=== Begin Enclosure ===

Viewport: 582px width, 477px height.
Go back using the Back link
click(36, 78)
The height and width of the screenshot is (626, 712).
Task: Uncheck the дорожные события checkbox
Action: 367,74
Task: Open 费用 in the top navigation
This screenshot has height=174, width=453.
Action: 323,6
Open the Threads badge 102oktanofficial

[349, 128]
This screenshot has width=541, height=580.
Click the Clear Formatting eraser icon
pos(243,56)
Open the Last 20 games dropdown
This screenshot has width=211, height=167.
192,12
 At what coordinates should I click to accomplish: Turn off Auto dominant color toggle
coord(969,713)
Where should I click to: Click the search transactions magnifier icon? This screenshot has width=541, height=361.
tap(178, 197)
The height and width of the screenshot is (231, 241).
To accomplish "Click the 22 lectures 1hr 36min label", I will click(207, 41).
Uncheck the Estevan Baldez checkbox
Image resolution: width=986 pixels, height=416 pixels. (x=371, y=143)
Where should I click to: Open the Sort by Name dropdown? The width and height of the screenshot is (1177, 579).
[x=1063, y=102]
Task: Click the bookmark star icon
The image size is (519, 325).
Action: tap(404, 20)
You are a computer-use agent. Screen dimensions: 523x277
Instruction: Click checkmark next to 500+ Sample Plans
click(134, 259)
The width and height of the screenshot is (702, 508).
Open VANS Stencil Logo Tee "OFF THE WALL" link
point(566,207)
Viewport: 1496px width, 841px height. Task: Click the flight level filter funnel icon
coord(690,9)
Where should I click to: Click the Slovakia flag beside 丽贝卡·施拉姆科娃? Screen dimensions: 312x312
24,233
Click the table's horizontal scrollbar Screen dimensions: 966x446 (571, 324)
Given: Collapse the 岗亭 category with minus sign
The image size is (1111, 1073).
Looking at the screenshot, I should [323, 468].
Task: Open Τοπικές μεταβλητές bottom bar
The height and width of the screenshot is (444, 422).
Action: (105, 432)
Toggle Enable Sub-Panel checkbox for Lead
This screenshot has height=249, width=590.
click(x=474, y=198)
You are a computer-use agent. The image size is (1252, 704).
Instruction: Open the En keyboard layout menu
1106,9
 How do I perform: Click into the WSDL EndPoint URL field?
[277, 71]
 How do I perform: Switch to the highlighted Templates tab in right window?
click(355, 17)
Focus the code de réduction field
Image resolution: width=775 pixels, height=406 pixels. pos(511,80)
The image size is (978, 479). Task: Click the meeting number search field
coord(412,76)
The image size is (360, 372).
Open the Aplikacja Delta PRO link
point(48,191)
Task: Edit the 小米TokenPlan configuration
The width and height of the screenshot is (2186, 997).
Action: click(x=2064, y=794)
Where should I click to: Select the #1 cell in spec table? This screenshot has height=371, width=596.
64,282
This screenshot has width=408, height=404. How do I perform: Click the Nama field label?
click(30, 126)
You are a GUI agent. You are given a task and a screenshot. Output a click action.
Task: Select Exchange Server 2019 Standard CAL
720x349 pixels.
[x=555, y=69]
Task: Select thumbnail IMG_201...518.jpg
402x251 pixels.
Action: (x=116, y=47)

=== End Enclosure ===

_ACTIVITY_. Over the whole listing above, give the number of lines in which "computer" occurs, and no other words.

_TASK ANSWER_. 2